Artist “hurt” that nobody consulted him before removing his work
“We cannot cling to the notion of ‘foreign is healthier’ and pass it down through our culture”
NASSAU, BAHAMAS — A Bahamian artist on Grand Bahama said his mural was taken down without his knowledge since it was deemed “racist”.
The mural, entitled “Mismanaged Culture”, is an element of the National Art Gallery of The Bahamas’ (NAGB) onePULSE exhibition, which features artwork by Bahamian muralists because the central pulse of Bahamian society.

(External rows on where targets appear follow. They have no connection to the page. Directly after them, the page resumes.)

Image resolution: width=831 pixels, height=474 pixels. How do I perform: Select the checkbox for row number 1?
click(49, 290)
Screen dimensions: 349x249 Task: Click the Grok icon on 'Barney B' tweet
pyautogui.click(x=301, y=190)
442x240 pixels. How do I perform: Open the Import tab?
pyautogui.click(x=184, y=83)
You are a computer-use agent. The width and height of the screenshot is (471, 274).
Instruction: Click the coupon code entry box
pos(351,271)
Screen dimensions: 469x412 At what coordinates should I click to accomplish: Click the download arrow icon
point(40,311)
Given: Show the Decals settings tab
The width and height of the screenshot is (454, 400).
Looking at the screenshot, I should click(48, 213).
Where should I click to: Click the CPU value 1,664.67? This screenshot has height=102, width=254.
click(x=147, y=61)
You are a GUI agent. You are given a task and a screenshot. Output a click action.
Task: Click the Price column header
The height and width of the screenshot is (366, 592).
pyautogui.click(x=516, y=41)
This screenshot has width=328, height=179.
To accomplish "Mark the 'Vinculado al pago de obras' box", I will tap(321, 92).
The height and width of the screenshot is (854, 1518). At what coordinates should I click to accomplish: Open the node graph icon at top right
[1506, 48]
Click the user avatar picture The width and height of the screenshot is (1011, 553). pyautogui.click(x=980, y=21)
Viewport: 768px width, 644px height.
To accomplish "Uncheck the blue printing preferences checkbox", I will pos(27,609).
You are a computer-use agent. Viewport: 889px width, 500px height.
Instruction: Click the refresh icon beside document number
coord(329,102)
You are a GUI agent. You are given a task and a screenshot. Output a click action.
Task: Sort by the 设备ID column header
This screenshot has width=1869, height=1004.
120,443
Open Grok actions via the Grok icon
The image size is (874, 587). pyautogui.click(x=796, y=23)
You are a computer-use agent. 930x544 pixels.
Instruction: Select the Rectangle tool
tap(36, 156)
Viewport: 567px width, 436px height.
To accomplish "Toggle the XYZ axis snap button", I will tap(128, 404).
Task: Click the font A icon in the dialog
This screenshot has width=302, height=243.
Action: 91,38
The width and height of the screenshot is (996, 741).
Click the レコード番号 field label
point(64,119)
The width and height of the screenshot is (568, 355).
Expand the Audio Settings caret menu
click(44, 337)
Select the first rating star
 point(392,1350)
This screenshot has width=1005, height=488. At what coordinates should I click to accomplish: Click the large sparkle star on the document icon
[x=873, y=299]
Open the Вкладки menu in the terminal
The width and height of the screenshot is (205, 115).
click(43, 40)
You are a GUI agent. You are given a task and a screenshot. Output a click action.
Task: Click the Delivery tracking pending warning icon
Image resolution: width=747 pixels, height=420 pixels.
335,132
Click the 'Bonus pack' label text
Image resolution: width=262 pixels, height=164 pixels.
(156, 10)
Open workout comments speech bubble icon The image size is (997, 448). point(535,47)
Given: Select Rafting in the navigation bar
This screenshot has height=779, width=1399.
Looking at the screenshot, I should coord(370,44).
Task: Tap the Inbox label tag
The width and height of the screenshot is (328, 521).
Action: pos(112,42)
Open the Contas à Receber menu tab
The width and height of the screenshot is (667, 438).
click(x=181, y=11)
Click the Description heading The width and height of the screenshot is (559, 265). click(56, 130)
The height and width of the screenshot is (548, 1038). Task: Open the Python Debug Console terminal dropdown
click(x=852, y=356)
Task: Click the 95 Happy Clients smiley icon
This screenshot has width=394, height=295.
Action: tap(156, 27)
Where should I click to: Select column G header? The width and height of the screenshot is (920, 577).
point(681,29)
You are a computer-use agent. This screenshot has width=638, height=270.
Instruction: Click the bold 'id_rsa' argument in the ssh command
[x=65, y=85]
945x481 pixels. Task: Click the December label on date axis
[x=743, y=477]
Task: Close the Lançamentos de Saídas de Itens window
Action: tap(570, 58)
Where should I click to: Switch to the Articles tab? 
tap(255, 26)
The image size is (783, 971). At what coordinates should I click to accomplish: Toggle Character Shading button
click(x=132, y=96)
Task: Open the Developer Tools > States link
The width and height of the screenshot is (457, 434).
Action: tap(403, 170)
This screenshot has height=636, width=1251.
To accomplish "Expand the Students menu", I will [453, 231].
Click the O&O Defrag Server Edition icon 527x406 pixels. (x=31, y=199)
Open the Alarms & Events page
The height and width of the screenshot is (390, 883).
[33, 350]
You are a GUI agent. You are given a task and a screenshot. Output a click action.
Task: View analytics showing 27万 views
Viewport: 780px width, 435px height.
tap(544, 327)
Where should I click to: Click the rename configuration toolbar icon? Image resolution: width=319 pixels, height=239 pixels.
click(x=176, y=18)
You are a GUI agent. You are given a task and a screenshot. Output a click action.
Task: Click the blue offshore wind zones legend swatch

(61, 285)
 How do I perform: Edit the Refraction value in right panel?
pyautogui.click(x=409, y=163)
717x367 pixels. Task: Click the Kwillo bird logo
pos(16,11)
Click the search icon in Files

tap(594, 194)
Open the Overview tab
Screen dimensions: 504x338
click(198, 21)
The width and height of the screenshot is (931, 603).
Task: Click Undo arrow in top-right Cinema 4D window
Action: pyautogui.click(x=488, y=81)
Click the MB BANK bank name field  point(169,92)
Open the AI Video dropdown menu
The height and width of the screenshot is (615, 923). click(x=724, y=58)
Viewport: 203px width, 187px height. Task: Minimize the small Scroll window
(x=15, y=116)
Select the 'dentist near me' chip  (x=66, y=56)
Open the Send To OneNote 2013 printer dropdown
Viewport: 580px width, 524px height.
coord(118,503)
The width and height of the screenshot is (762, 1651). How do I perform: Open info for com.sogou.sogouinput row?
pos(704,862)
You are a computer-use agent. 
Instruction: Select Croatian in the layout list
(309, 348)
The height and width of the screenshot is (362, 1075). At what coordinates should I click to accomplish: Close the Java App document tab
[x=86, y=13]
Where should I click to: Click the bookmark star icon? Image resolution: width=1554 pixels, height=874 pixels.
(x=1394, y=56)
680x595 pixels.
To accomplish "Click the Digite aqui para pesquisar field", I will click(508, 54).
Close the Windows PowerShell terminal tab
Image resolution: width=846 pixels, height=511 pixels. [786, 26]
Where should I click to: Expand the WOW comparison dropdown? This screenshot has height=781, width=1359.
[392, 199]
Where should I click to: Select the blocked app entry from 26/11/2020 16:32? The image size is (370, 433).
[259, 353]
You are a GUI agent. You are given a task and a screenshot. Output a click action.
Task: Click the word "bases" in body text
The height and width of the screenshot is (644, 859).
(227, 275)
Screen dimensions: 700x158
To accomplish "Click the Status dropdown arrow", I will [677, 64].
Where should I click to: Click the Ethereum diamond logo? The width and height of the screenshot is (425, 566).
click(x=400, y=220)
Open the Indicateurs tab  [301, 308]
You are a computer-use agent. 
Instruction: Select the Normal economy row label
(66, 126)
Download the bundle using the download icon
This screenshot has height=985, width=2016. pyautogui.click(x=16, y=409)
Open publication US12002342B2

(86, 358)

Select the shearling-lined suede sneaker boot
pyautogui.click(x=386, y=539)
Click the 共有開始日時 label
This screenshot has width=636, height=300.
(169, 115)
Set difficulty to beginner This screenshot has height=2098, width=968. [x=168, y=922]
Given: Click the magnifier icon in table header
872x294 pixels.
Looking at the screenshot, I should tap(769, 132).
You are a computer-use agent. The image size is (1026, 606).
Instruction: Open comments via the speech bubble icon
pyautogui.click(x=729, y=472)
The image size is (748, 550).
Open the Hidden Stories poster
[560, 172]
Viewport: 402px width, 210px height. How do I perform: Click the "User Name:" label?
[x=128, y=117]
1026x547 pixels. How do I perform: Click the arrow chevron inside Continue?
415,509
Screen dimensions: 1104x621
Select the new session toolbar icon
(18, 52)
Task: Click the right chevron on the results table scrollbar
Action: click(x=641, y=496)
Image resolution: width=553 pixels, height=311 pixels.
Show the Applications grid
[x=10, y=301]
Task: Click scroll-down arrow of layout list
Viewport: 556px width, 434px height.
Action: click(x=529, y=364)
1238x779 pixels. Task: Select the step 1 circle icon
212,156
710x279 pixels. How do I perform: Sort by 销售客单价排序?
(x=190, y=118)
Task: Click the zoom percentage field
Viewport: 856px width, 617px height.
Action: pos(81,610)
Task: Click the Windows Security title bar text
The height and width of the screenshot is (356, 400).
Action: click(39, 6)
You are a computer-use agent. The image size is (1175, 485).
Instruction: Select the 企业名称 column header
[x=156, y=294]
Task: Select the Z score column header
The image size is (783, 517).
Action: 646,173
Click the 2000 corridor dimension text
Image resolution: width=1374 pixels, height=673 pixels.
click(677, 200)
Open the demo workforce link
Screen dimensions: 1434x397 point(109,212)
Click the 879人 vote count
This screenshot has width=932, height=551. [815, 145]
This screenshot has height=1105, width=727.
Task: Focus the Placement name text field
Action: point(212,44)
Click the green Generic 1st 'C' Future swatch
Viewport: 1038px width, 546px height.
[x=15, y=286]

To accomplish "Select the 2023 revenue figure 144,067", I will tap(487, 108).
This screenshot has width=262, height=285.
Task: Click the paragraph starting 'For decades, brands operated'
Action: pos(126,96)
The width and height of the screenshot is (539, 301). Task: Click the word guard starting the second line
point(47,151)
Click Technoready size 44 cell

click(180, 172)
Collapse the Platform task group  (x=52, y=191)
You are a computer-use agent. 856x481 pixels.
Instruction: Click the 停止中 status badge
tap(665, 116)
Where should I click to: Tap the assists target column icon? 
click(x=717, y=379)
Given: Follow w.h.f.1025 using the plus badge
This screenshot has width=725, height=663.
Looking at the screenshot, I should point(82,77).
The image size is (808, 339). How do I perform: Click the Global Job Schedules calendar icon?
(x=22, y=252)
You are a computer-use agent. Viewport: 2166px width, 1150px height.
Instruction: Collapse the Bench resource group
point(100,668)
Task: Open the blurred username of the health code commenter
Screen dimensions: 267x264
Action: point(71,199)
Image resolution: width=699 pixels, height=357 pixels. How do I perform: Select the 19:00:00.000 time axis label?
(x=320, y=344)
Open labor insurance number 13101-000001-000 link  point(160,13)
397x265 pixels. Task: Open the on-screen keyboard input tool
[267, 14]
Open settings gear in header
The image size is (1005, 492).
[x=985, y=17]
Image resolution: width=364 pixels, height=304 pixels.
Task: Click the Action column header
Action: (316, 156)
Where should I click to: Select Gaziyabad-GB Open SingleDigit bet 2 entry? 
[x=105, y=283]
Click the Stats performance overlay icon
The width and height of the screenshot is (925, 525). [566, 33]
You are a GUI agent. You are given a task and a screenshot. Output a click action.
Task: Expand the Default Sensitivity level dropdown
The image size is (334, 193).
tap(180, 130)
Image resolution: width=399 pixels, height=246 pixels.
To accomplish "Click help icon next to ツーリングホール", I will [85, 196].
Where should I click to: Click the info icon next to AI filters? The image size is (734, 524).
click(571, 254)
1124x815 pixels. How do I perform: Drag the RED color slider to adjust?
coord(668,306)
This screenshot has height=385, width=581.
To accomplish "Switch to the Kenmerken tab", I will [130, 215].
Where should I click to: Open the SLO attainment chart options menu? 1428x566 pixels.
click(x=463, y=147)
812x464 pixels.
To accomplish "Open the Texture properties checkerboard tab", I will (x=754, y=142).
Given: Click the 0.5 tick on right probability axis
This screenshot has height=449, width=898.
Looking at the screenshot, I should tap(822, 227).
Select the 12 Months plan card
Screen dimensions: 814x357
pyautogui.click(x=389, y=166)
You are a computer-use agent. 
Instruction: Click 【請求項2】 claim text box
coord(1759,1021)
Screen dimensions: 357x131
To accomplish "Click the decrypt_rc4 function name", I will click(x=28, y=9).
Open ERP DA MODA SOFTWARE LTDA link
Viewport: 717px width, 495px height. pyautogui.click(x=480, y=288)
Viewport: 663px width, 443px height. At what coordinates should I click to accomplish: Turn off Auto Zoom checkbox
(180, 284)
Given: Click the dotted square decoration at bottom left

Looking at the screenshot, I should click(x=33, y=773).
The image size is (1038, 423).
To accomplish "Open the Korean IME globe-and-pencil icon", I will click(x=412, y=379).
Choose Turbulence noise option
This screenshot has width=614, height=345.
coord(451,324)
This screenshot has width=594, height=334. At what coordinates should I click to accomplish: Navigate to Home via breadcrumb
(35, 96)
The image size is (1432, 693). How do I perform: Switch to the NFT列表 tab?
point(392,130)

The murals were being featured on the gallery and have now moved into communities throughout The Bahamas.
Grand Bahama-based artist Benjamin Ferguson said he was shocked when, days after putting up his mural at Taino Beach, it was removed without his consultation.
In a video circulated on social media, Ferguson said he received permission to place the mural up but was later told by officials that there have been complaints concerning the piece.
“All I wanted was to have a conversation before they take it down,” he said.
“It wasn’t an accurate racial piece, but it surely was about attempting to get us as Bahamians to comprehend that we cannot cling to the notion of ‘foreign is healthier’ and pass it down through our culture.”
He claimed he spoke to a representative from the Freeport City Council to have a virtual conversation, together with representatives from the NAGB and those that were reportedly complaining concerning the work.
“They only desired to tear it down,” Ferguson added.
“Everybody formed their very own opinions and that is what it’s. It’s gone. They didn’t contact me. Nobody said: ‘Your work is down. Are you able to please come to gather it?’
“My painting, my work, my contribution to The Bahamas will not be here. It has been torn down.”
Ferguson noted that while he was hurt by the way in which the problem was handled, he didn’t expect that officials wouldn’t speak to him.
“Nobody had a conversation with me. It’s done. I’m just a daily Bahamian dred.”
Other artists within the onePULSE exhibition include Amaani Hepburn, June Collie, Jodi Minnis, Lemero Wright, Matthew Rahming and Alisa Streather-Robinson.